Emerging at the start line for this year’s migration, some barely recognised him. The former powerful and stately fat winner, he’d leaned down so extravagantly. The fold lines in his jaw no longer a nice accordion set of pleats, the girls told him he was all knives now, but he resisted what they jokingly but seriously taunted, mostly because he had no idea what they were trying to say. He felt damn fine, and damn terrific.
In reality, if the icy mirrors of the bergs could reflect back all of his 16-metre long body, he’d see a gaunt, nice folks might call it svelte looking Humpback, in perfect light trim for a fast and torpedo like attack on the 10,000 kilometre transit ahead.

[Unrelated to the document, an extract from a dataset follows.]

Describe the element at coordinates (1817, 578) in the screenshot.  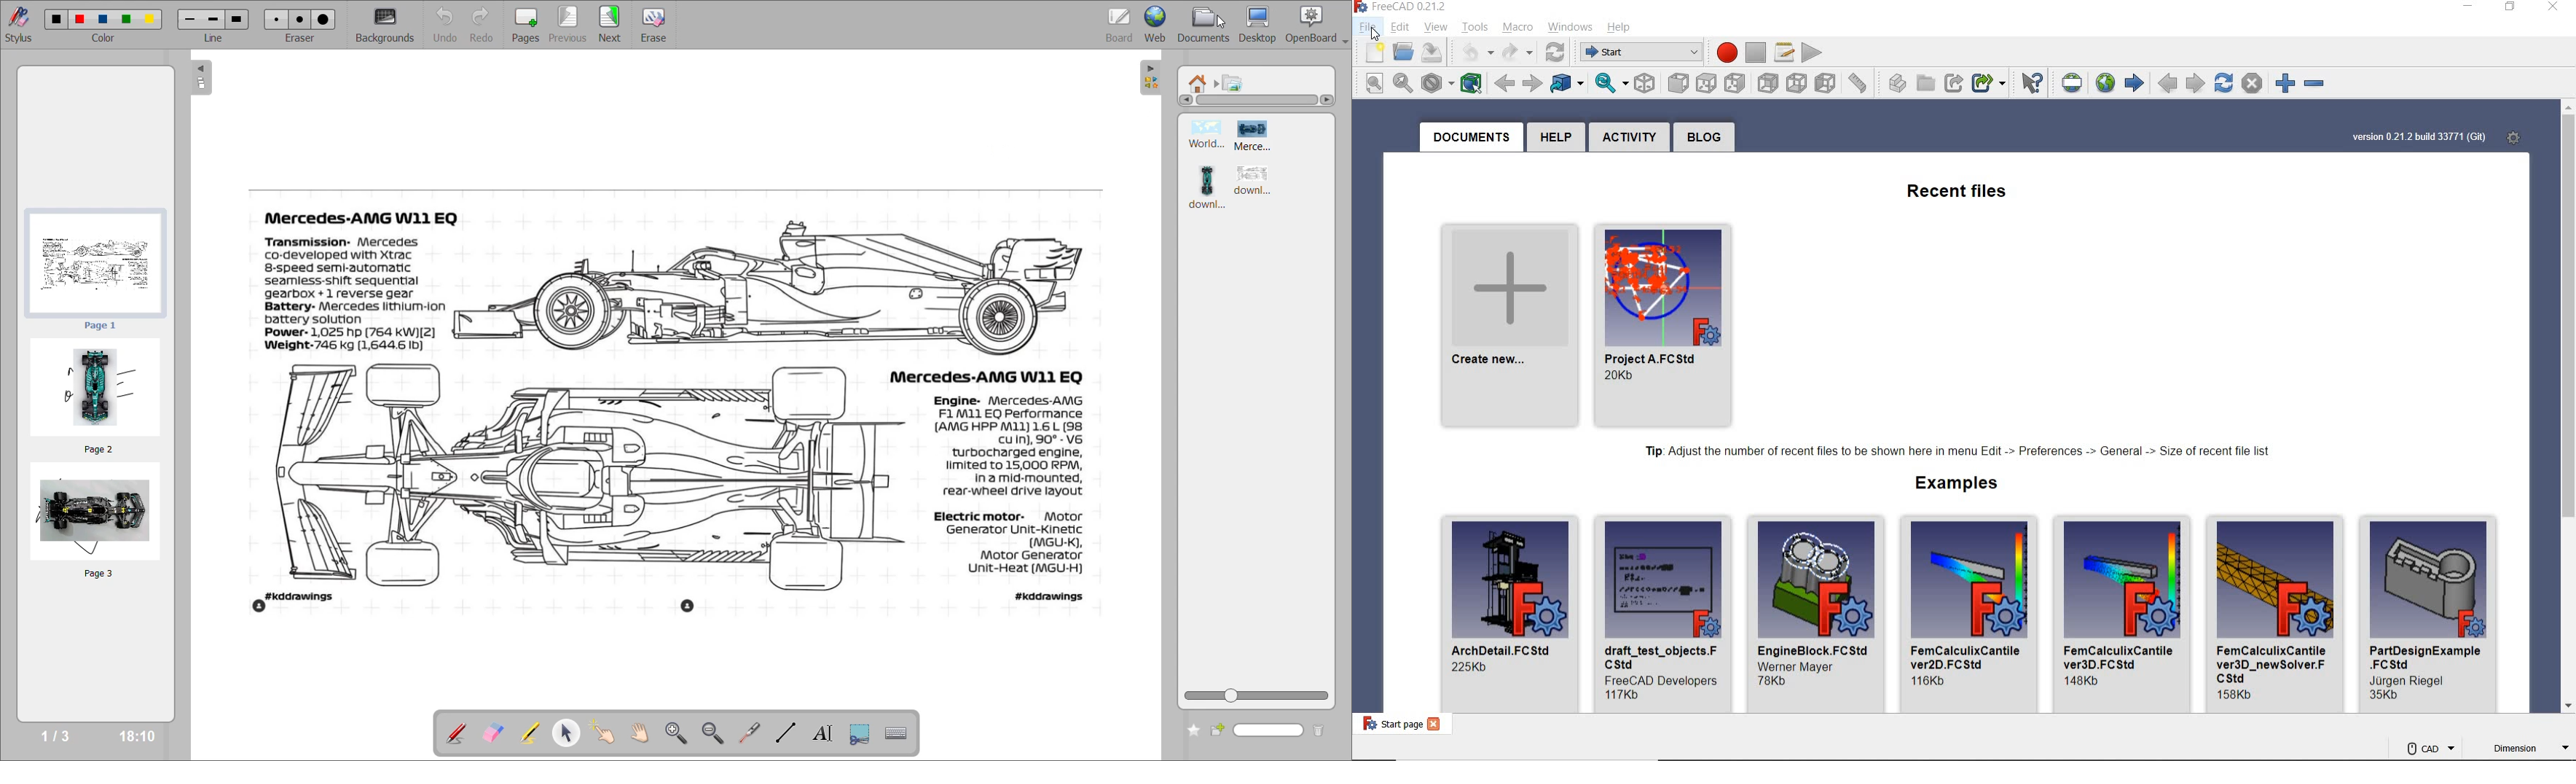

Shredding the 15% loss in body weight from the typical 40-tonnes down to 34, he felt lean and mean. But the others questioned his endurance. Just how much kelp could he stuff down along the way up to the breeding grounds to retain his skinny 34 shape? Could he still win?
The others would lose their usual three or so tonnes as they gave up feeding and fasted on the route, but that was normal between the months of May and August as they journeyed. They were comfortable with this, it’s just the way it is, and why they hammer the smorgasbord of the summer bulk-up by the icebergs.
Floating there forlornly in Hervey Bay, Barnacle sunk into a vegan-induced carb-free slumber. For the love of Sassy, he mulled. He did it for her. But he’d lost. In two ways now. Maybe three.
Resting in delirium, in his now relatively tiny 31-tonne shrivelled and shrunken body, suddenly a smile rose up and spontaneously his jaw opened wide and he sucked in all the water he could, feeling every one of those tiny crustaceans tingling and crackling like magic gum and pop rocks about his tongue.
As his buddies feasted about him in reckless and buoyant stupor, “Fat is the new fit”, he’d heard them sing.